Description of the task. Please repeat the entries below exactly as written, leaving out any images.

[Start of Attachment]

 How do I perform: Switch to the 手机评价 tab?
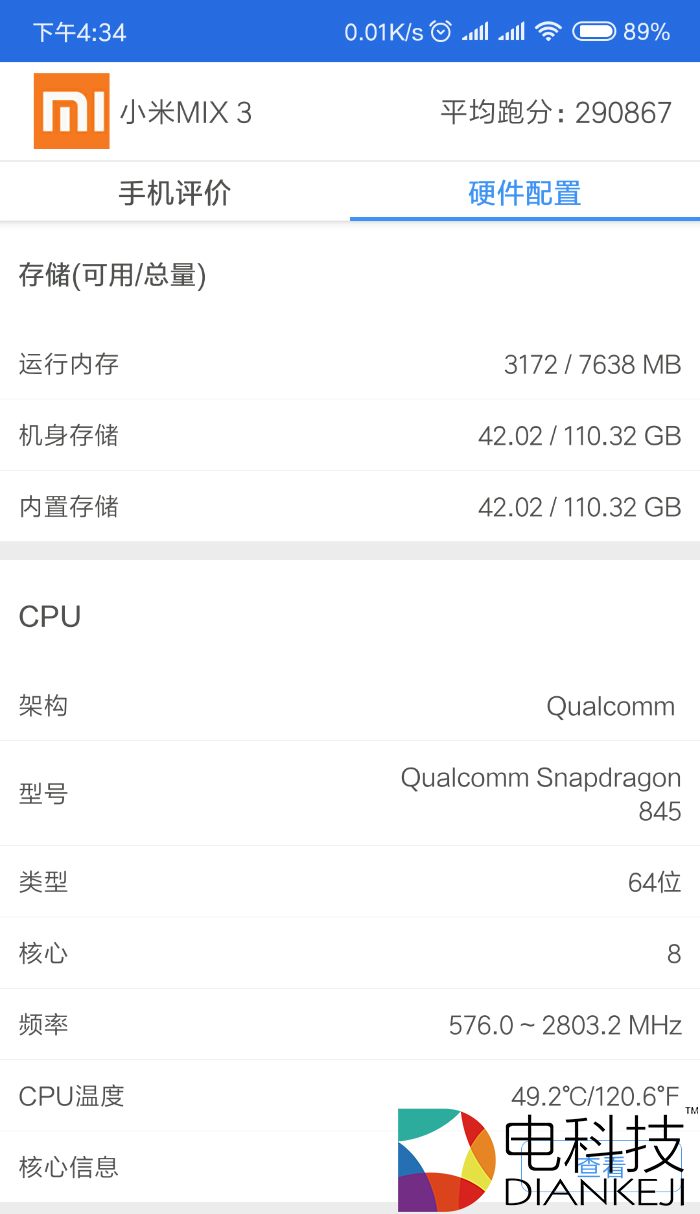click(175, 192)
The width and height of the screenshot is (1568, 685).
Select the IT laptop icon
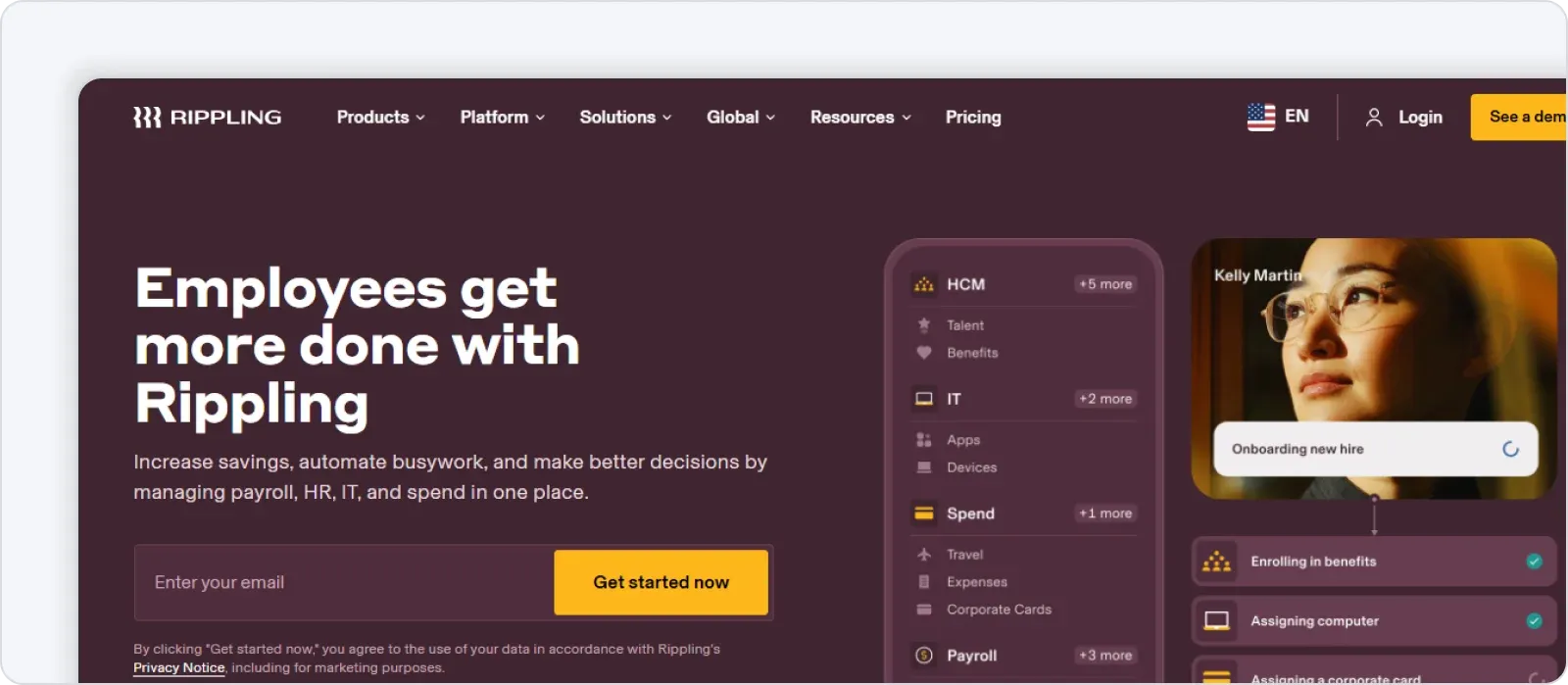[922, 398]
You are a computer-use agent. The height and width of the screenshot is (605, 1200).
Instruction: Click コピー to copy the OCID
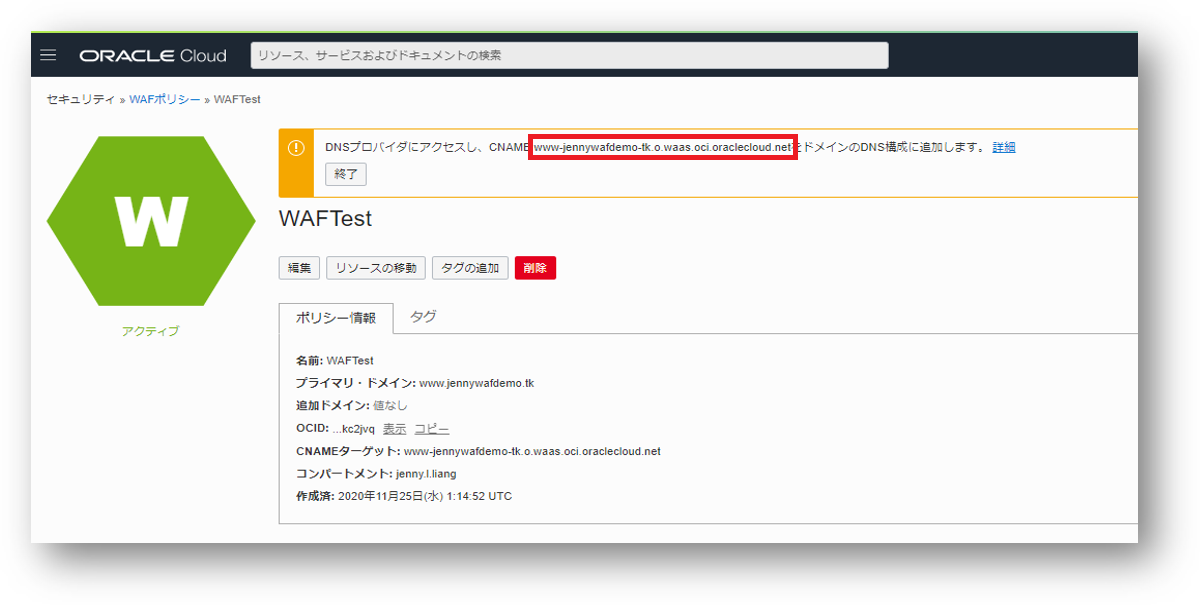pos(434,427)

[End of Attachment]

Task result.
 How do I perform: Switch to the 手机评价 tab?
click(175, 192)
The width and height of the screenshot is (1568, 685).
Select the IT laptop icon
[922, 398]
You are a computer-use agent. The height and width of the screenshot is (605, 1200).
Instruction: Click コピー to copy the OCID
pos(434,427)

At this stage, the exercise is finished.